Севка протянул руку – пальцы дрожали, сердце колотилось, – дотронулся до пряжки портупеи на груди убитого. Осторожно, чтобы не запачкаться, расстегнул. Замер, ему показалось, что лейтенант подмигнул, Севка вздрогнул и отшатнулся, но это была всего лишь муха, севшая на глаз убитому.

Севка торопливо взмахнул рукой. Муха взлетела, но через секунду села обратно. Потом вторая села на лоб мертвецу.

Пряжка на ремне сразу не поддалась… Или это Севкины пальцы отказывались слушаться. Ремень был почти такой же, как те, что Севка видел у офицеров в армии, когда служил срочную, – широкий, с простой пряжкой на два зубца.

Севка повесил ремень с кобурой на шею, замешкался на пару секунд, глубоко вздохнул, чтобы перебороть тошноту, и расстегнул пуговицу на кармане гимнастерки. В левом кармане обнаружил документы, командирскую книжку и партбилет.

Фотографии были так себе, и если не присматриваться, то Севка вполне мог сойти за Тимофея Артемьевича Зеленых тысяча девятьсот семнадцатого года рождения, младшего политрука.

Младшего политрука, а не лейтенанта, между прочим.

Здорово бы выглядел Севка, сгоряча представившись лейтенантом! Расстреляли бы с ходу, даже чокнутым прикинуться бы не успел.

В правом кармане гимнастерки младшего политрука было несколько купюр – пять по три рубля и две – три червонца. Севка слегка ошарашенно покрутил в руках громадные купюры, прикидывая, а настоящие ли это деньги. Нет, выглядели они вполне серьезно, но номинал в три червонца… Севка о таком никогда не слышал. Но деньги не помешают.

Возникла мысль обыскать еще и водителя, но, взглянув на залитое кровью тело, Севка эту мысль решительно отогнал. Подпоясался ремнем, перекинул через плечо портупею, застегнул. Передвинул кобуру назад. Повесил полевую сумку через правое плечо. Гимнастерка сбилась, Севка, сунув большие пальцы рук под ремень, сдвинул складки за спину. Комок ткани был похож на кринолин в дамском платье, но разбираться в таких мелочах Севка не собирался.

Так, одежда и обувь плюс оружие – все это хорошо. Даже немного денег… знать бы еще цены, но ладно, с этим можно и потерпеть. Как-то выяснится. Узнать бы дату… А вдруг сейчас не сорок первый, а сорок второй? И там, на востоке, не Москва, а какой-нибудь Кавказ? Или здесь Крым, в Крыму ведь тоже воевали, оборона Севастополя и все такое… Севка бывал в Севастополе, посещал диораму и даже запомнил дату освобождения города – девятое мая тысяча девятьсот сорок четвертого.

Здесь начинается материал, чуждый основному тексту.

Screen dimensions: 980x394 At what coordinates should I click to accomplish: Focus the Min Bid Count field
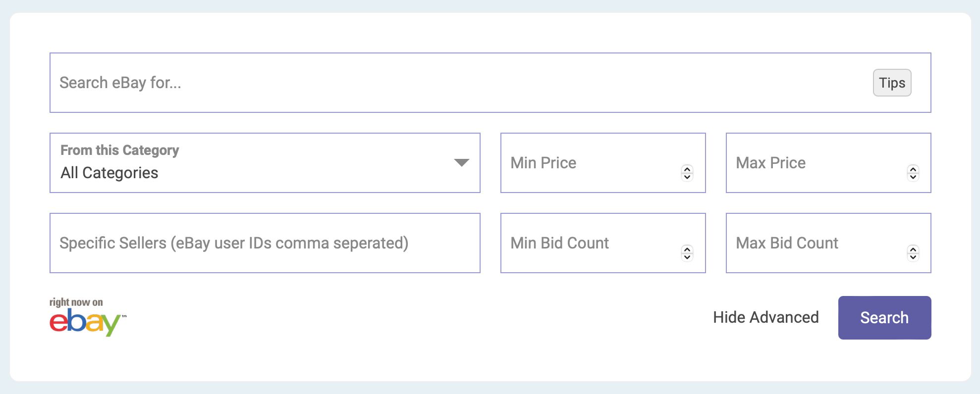[603, 243]
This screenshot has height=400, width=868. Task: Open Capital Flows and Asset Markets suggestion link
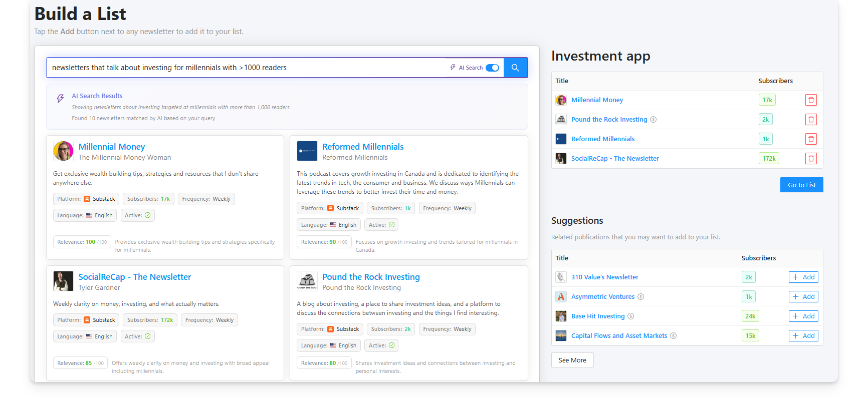pos(619,336)
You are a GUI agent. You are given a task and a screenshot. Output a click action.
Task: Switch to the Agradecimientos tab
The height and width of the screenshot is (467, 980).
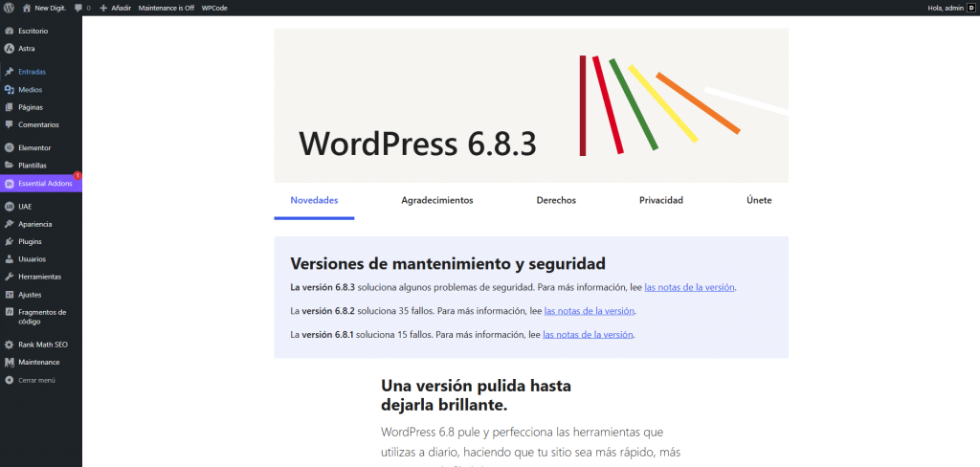click(436, 201)
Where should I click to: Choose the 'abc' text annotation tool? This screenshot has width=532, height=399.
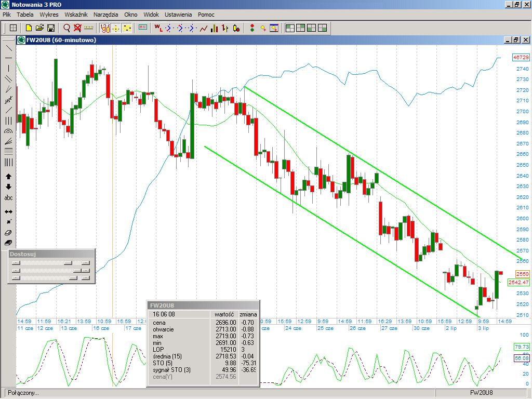[x=8, y=197]
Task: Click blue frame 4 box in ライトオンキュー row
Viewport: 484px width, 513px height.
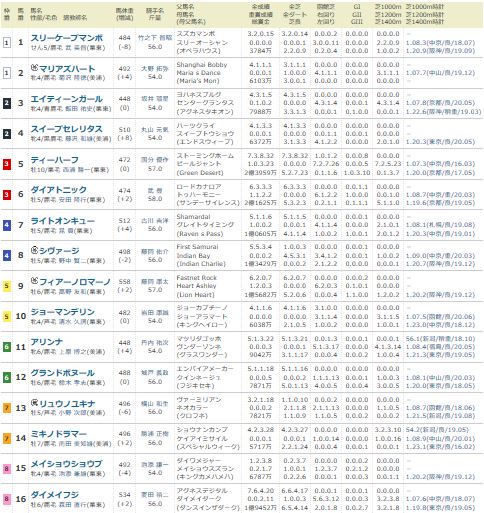Action: (7, 225)
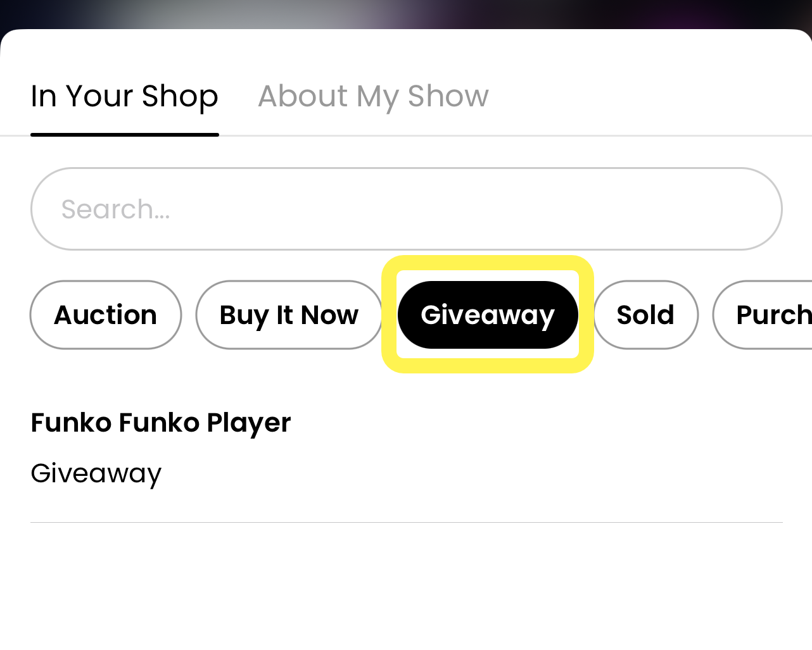The width and height of the screenshot is (812, 650).
Task: Click into the Search field
Action: coord(406,209)
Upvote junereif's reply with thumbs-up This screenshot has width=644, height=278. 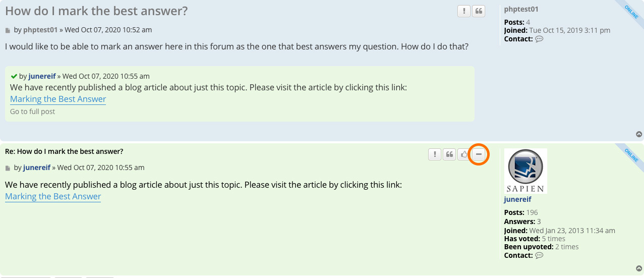(x=464, y=154)
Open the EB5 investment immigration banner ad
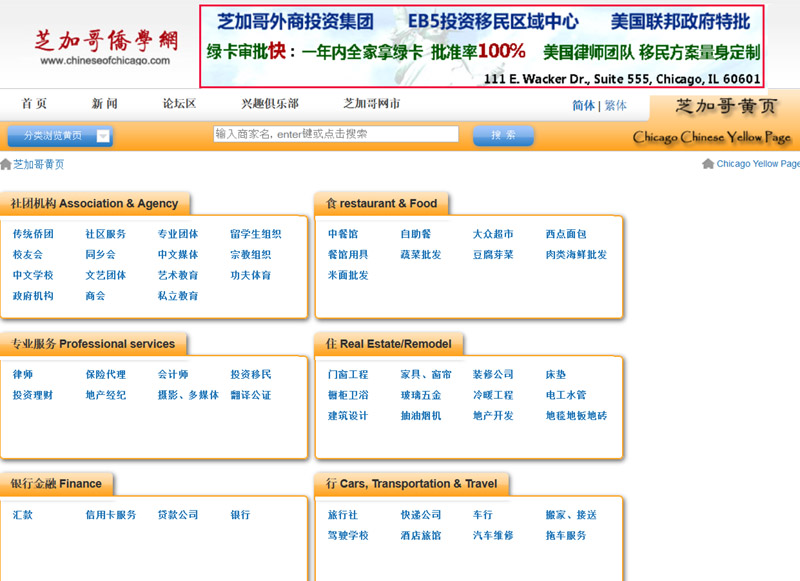The image size is (800, 581). (483, 47)

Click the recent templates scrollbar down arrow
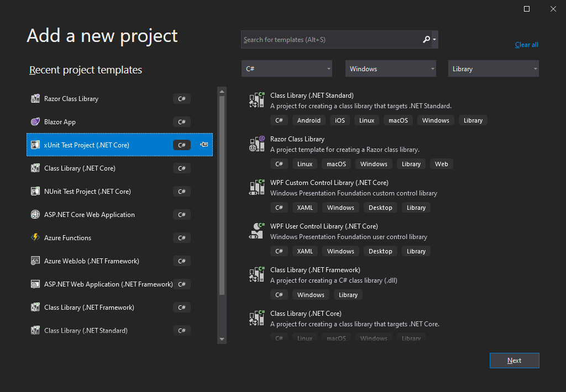click(222, 339)

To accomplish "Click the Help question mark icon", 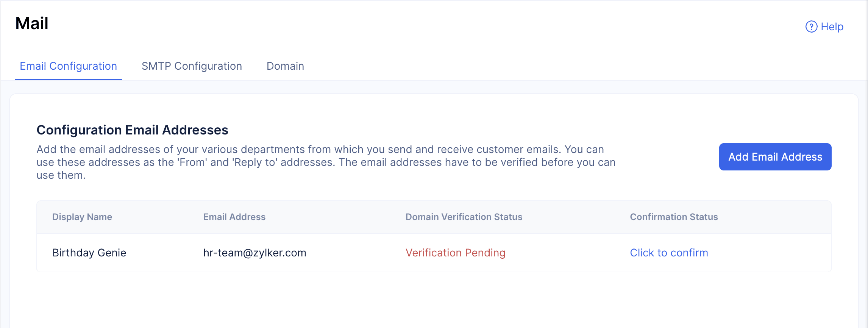I will pyautogui.click(x=811, y=27).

Но сейчас вроде не сорок четвертый. Он точно помнил, что в сорок четвертом уже были погоны. И в кино…

Севка выругался.

К чертовой матери все кино на свете. Молчать и молчать. Прав был учитель математики, который говорил балбесам-старшеклассникам, что молчание делает человека умнее в глазах окружающих.

А кино…

И, как нарочно, перед глазами всплыло – немецкий офицер идет вдоль строя советских военнопленных, похлопывая стеком по голенищу. И на одной ноте, речитативом тянет: «Командир, комиссар, еврей… Командир, комиссар, еврей…» Тех, кто признавался, отводили в сторону и расстреливали. Офицеров, кажется, все-таки в плен брали, а вот комиссаров и евреев…

Нет, Севка не еврей и на еврея, слава богу, не похож. Светло-русые волосы и голубые глаза делают его скорее похожим на арийца. А вот звание… Политрук – это ведь комиссар? В смысле – звание комиссарское, подрасстрельное?